A pocos días de la posesión presidencial, la cúpula de las Fuerzas Militares y de la Policía Nacional llegó a Cali para supervisar y ajustar los últimos detalles del dispositivo de seguridad que será implementado durante la ceremonia de investidura del presidente electo, Abelardo De La Espriella, prevista para el próximo 7 de agosto.
A través de un comunicado, el Comando General de las Fuerzas Militares informó que, junto con la Policía Nacional y las autoridades nacionales, regionales y locales, se adelantan las labores de coordinación para garantizar la seguridad de los asistentes y el normal desarrollo del evento.
La llegada de la cúpula militar se produce mientras avanzan los preparativos para una posesión que, por primera vez en varias décadas, se realizará fuera de Bogotá. El acto protocolario tendrá lugar en la Arena de la Universidad de Santiago de Cali, donde se espera la presencia de altas autoridades del Estado, delegaciones internacionales e invitados especiales.
En medio de los preparativos, el presidente electo reiteró que su ceremonia de posesión será austera. Durante una transmisión en vivo, aseguró que dio instrucciones al secretario general de la Presidencia para reducir al máximo los gastos del evento y evitar la ejecución total del presupuesto destinado para la ceremonia.
«Le di instrucciones al secretario general de la Presidencia para que se ahorren la mayor cantidad de recursos posibles y no se ejecute la totalidad del presupuesto. Será una posesión austera», afirmó De La Espriella.
Otro de los anuncios realizados durante la jornada fue la confirmación de que Cali contará con una sede alterna de la Presidencia de la República. Tras una reunión entre el mandatario electo y el alcalde Alejandro Eder, se informó que la antigua sede de la FES funcionará como Palacio Presidencial en la capital del Valle del Cauca.

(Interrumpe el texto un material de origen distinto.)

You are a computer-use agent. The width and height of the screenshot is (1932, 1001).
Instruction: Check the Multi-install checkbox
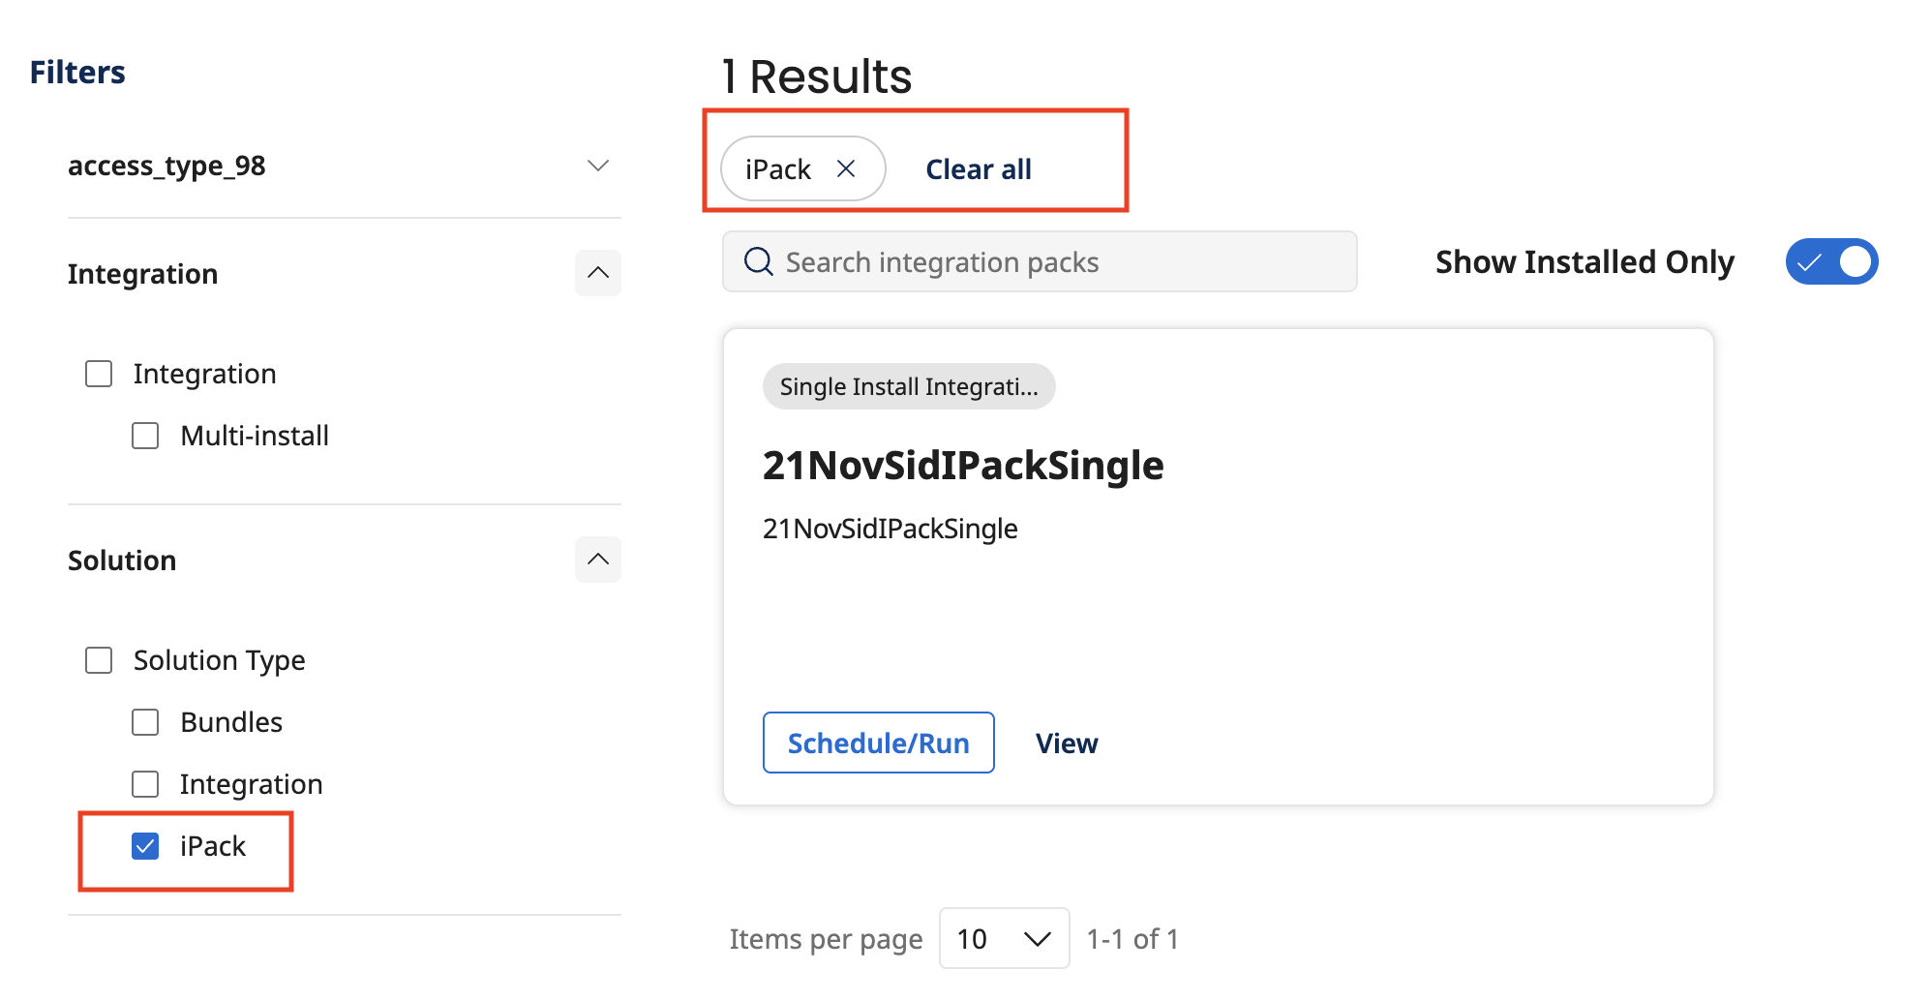[145, 436]
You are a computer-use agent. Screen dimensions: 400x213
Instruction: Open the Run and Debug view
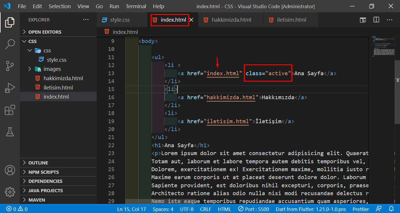[10, 88]
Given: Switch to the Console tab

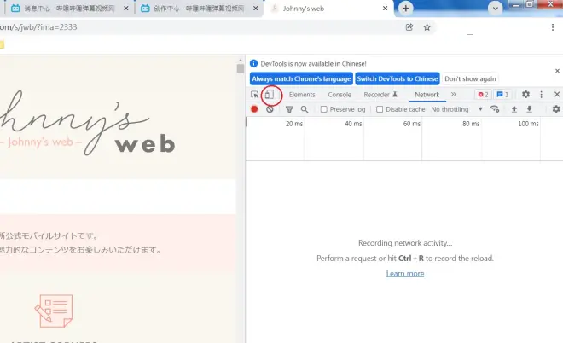Looking at the screenshot, I should [340, 95].
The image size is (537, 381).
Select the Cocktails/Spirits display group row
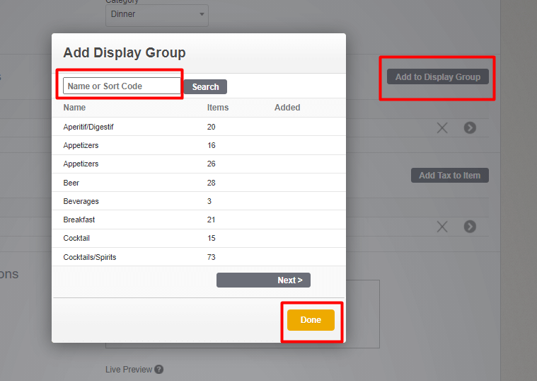pyautogui.click(x=90, y=257)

Asimismo, De La Espriella reveló que su gobierno proyecta construir una nueva casa presidencial en Barranquilla, iniciativa con la que busca fortalecer la presencia institucional del Gobierno Nacional en la región Caribe y avanzar en su propuesta de descentralización administrativa.
Por su parte, el alcalde Alejandro Eder destacó que la posesión presidencial representará una oportunidad histórica para Cali, al prever un importante impacto en materia de turismo, generación de empleo y dinamización de la economía local durante los días del evento.